▶ **PASAJE DADO**:
"""
Rápidamente, su naturalidad frente a las cámaras y su espigada belleza la convirtieron en la actriz más buscada por productores y directores. Ella misma contó años después que sentía pesar por haber abandonado el teatro pero que sencillamente se había enamorado del cine. El que no estaba encantado con su nueva popularidad era su esposo, cuyo estilo de interpretación no se adaptaba bien a las necesidades de la pantalla.
Frustrado y celoso del éxito de Stanwyck, Fay bebía en exceso y solía descargar su furia atacándola. Para ese momento su vida profesional florecía, filmaba una película tras otra y ya estaba establecida como una de las grandes protagonistas de Hollywood. En esos rodajes, según relata el autor Axel Madsen en la biografía de Stanwyck, la actriz no conseguía ocultar sus problemas domésticos, al punto de que mientras filmaba El marido comprado solía contarle sus penas al director de la película, William Wellman.
Poco tiempo después, Wellman escribió el primer guion de Nace una estrella, aquel relato tantas veces reversionado, sobre el tormentoso romance entre una actriz en ascenso y su consagrado marido alcohólico. Tan parecida a los padecimientos reales de Stanwyck era la ficción, que antes de comenzar el rodaje el productor David O. Selznick contrató a un séquito de abogados para blindarse contra una posible demanda judicial. Lo cierto es que los detalles del tormentoso matrimonio de Stanwyck y Fay eran un secreto a voces en Hollywood, drama en el que también estaba involucrada otra gran estrella.
"""
▶ **TAREAS PENDIENTES**:
A. Según el pasaje sobre Stanwyck, ¿por qué contrató David O. Selznick a un séquito de abogados antes del rodaje de Nace una estrella? Responde en una a tres oraciones.
B. Edita el pasaje sobre Stanwyck desde "Rápidamente, su naturalidad" hasta "de la pantalla.", ambos incluidos, y pon "escenario" en lugar de "teatro".
C. Prosigue el texto sobre Stanwyck y Fay a partir de donde termina.

▶ **DATOS EXTRAÍDOS**:
"""
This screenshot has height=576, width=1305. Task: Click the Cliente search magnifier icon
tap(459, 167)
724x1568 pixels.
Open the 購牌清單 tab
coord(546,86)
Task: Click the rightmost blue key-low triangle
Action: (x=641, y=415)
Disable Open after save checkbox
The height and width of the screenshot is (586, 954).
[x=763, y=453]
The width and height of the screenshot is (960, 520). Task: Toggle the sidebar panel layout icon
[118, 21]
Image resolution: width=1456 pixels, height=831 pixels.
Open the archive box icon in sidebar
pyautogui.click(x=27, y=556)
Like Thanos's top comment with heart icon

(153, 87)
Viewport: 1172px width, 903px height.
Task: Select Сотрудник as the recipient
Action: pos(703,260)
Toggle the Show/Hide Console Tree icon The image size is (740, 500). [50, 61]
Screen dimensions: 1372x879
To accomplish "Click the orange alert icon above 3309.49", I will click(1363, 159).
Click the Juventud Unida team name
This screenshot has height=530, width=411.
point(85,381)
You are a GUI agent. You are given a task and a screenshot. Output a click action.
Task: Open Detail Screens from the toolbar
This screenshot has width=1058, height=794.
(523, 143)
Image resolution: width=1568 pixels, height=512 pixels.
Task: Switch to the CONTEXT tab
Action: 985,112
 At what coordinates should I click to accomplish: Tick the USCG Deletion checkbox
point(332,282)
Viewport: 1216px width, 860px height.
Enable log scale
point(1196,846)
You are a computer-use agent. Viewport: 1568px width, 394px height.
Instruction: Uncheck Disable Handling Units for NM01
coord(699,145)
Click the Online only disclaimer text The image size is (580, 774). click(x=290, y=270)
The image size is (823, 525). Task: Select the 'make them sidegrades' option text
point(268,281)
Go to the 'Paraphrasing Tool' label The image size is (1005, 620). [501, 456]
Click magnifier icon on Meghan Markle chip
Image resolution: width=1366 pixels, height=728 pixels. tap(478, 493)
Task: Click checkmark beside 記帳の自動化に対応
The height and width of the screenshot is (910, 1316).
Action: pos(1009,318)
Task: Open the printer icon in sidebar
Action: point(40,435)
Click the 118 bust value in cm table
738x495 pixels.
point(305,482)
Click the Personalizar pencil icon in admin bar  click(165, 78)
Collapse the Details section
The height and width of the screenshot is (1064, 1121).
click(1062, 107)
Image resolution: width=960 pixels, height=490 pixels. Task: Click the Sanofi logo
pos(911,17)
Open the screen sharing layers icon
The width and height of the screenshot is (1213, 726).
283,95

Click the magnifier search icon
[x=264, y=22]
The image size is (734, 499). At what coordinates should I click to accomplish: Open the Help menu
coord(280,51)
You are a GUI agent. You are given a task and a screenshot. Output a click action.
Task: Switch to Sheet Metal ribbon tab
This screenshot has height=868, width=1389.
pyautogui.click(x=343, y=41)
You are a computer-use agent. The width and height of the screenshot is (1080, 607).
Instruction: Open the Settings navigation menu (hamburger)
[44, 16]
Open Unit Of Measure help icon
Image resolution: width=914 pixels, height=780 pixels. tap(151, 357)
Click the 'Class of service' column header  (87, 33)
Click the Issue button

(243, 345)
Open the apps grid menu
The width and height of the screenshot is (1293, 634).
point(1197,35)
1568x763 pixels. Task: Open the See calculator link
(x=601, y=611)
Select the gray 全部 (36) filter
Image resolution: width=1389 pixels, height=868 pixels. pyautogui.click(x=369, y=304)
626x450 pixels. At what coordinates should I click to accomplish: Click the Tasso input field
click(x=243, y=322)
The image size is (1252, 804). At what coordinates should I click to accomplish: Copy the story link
"""
▶ **RESPUESTAS POR TAREA**:
A. La ficción de Nace una estrella se parecía tanto a los padecimientos reales de Stanwyck que Selznick quiso blindarse contra una posible demanda judicial.

B.
Rápidamente, su naturalidad frente a las cámaras y su espigada belleza la convirtieron en la actriz más buscada por productores y directores. Ella misma contó años después que sentía pesar por haber abandonado el escenario pero que sencillamente se había enamorado del cine. El que no estaba encantado con su nueva popularidad era su esposo, cuyo estilo de interpretación no se adaptaba bien a las necesidades de la pantalla.

C.
En las noches en que los abusos de su marido escalaban, Stanwyck acostumbraba a buscar refugio en la casa de su vecina Joan Crawford, de la que la separaba un cerco y la unía una amistad que duró toda la vida. Más allá del asilo y el consuelo que recibía de sus colegas, la creciente violencia de Fay llegó a un punto de no retorno cuando en medio de una de sus borracheras, el hombre tiró a Tony, el pequeño hijo que ambos habían adoptado, a la pileta. La actriz solicitó el divorcio y la custodia del niño. El tribunal accedió a su solicitud y Stanwyck volvió al trabajo. Y a enamorarse.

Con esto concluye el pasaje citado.